Recently I recalled this incident when I read that the movie "Hannibal" is raking in big money, and I heard a rumor that someone in Anchorage was spotted taking a young child along to the show. After all, the movie is "only" rated R, meaning minors can attend with their parents at the parents' "discretion."

I'm not qualified to tell other people how to raise their children, but it seems that some moms and dads have about as much "discretion" as Jerry Springer.

It seems reasonable that film makers and television producers should provide variety to serve the diverse taste (or lack of taste) of the public. A ratings system to give parents an advance clue about content also seems reasonable.

But clues don't mean much to the clueless. And the ratings system, as it now stands, is vague to the verge of meaninglessness.

Hollywood has ratcheted up the sex and violence content from year to year, perhaps in an attempt to stir jaded and finicky audiences. What we have on the big and little screens today is a far cry from the time when "Gone With the Wind" raised eyebrows by using the word "damn."

Studies and investigations provide plenty of evidence that some of the sickest and slickest products are targeted to young audiences and document that the average American child is exposed to thousands of simulated murders.

But Hollywood does not deserve the main blame for this situation.
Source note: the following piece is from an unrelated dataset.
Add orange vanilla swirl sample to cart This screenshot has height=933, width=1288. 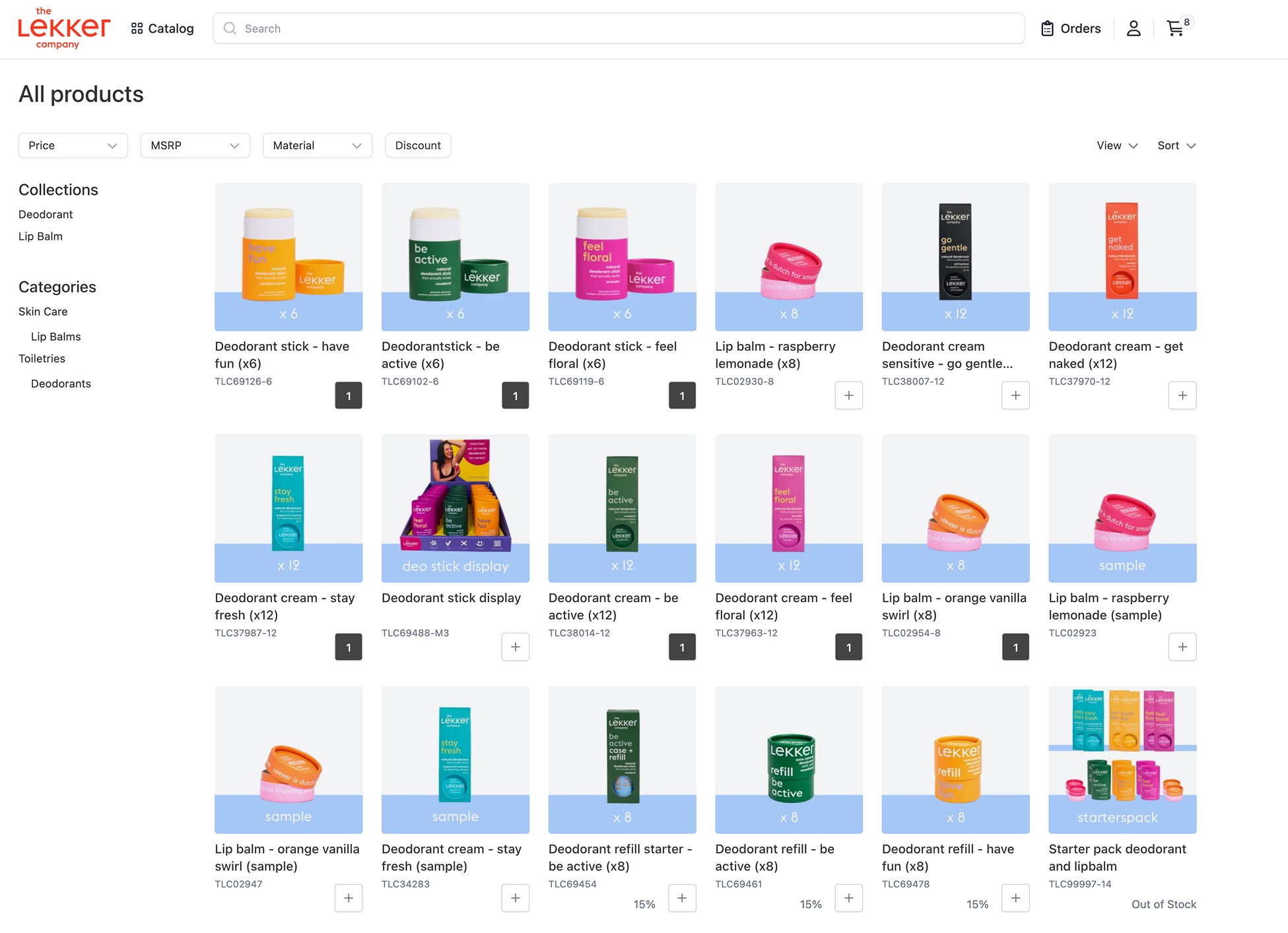click(x=349, y=898)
These shows would go extinct if the paying public didn't lap them up.

When I read that a movie contains torture scenes including a victim forced to eat his own brains ("Hannibal") or a fantasy sequence with human entrails twining onto a spit ("The Cell"), I want to run the other way. (As you may guess, I have not seen these movies, so my hearsay versions may be off-base.)

But obviously zillions of people are of a different opinion.

I can understand that such things get people's attention. Focused awareness of lurid death and dismemberment was probably a useful survival instinct back when it was helpful to know that a saber tooth tiger was eating Uncle Og on the other side of the cave.

But I'm perplexed that such things have come to be considered entertainment, to be sought out in times of relaxation.

Adults are entitled to whatever questionable perverse "entertainments" ring their bells as long as such things have no victims and are carried out with sufficient privacy to spare the rest of us.

But why are they sharing these things with the kids?

When my daughter was in fifth grade, her teacher asked students to write about their favorite movies and posted the results on the bulletin board. I was amazed to discover that one of the most popular movies with the other students was "The Terminator." It struck me as creepy that so many 10-year-olds were so familiar with that R-rated gore fest.

Some people say this stuff doesn't matter because it is all fake and everybody knows that. Unfortunately, we always have a few unbalanced individuals who have trouble drawing the line between real and make-believe. As special effects become more and more realistic and people spend more and more of their lives interacting with video display terminals of one sort or another, that line will get even harder to discern.

As people in our nation wring their hands over yet another school shooting tragedy, it would be too simplistic to label violent media as the cause.

But as violent images saturate our society more and more, our impressionable children lose their natural revulsion to such things.

It is time for families to reverse the trend.

As a parent, I know how hard it is. One of my children is appalled by violent, explicit and coarse shows. The other has a morbid craving for "the F-word," blood and mangling explosions. She relentlessly nags us to bring home assorted R-rated videos and thinks I am a pathetic prude.

Starting back when she was about 12, she learned that if we refused to rent such movies, she could arrange to see them at her friends' homes.

Speaking as a mom, I could use a little help here.

I want Hollywood to clean up its act. I want the local theater owners to shy away from showing offensive material and the video stores from stocking it in the same room as the family fare. And it would be nice if other parents would at least ask our opinion before they give young girls at a slumber party free rein to try to impress each other with their schlock tolerance.

Shana Loshbaugh is a reporter for the Peninsula Clarion.